This month Billion Dollar Brain(1967), the third film in the Harry Palmer spy series, was finally released on DVD. I'd never seen it before, and had been bugging my video store guy about it for years. (Turns out the hold up was because the film originally contained Beatles music in one scene, and licensing the tune for video release was prohibitively expensive. So they eventually just took that brief scene out.)

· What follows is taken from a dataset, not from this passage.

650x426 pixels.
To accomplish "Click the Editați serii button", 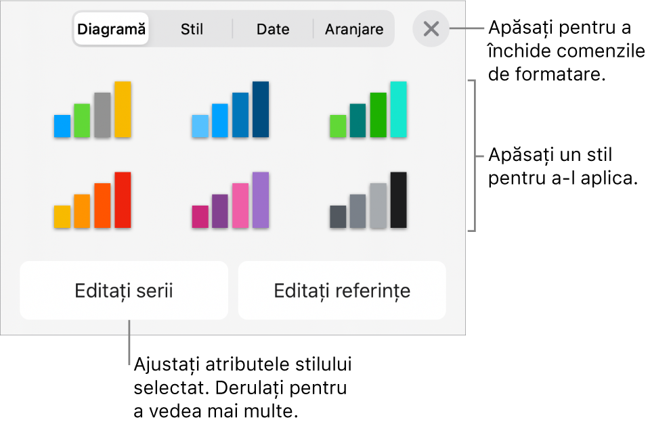I will pos(124,291).
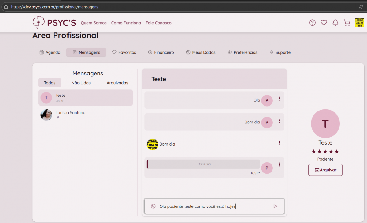Open options menu for "teste" reply message

279,164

Serious fans of the spy movie genre should be familiar with the Harry Palmer films. The first two, The Ipcress File(1965) and Funeral in Berlin(1966), are both good entries made great by Michael Caine's fully inhabiting the role of Palmer, a grouchy, super-intelligent bloke dragooned into the service because, well, he's just so damned good at the work. TIF and FIB both made head fakes toward the counterculture by positioning the surly, working-class Palmer as a counterpoint to the suave, upper-class James Bond (Harry Saltzman was a producer of both film series.) This website puts it beautifully: "When Bond was getting the girl, Palmer was filling out government expense forms in triplicate." Palmer's relationship to his superiors is not one of playful rebellion, as is Bond's, it's one of genuine disdain. He knows he's being sent out there as cannon fodder, but he'll be damned if he'll give them the satisfaction of him dying for his country.

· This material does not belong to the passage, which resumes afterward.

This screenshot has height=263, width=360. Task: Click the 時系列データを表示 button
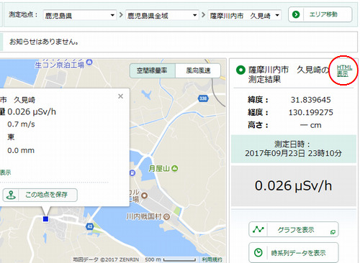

Billion Dollar Brain takes Palmer's alienation and essentially builds a film around it, while still staying within the lines of the 60s spy movie. Directed by Ken Russell (his first feature film), it has an Alice in Wonderland quality, unfolding like a dream, with every event making you shake your head as you reconsider the previous scenes. Each doorway indicates a new reality, the minimally but beautifully designed sets manage to stay just this side of bizarre, and characters make strange little asides as they come and go. Oh, and there's a barbecue picnic in Texas that turns into a Christian-fascist rally. Through it all there's Palmer, looking entirely unimpressed, with little more than his cynicism as defense, quite aware that there's only so much he can do to change the course of events.
There's a certain psychedelic quality to all spy films, given that they deal to such a great extent with questions of identity and perception. Russell takes this to brilliant lengths in BDB, creating one of the most flat-out trippy films I've ever seen. Highly recommended, though you might want to watch the other two first.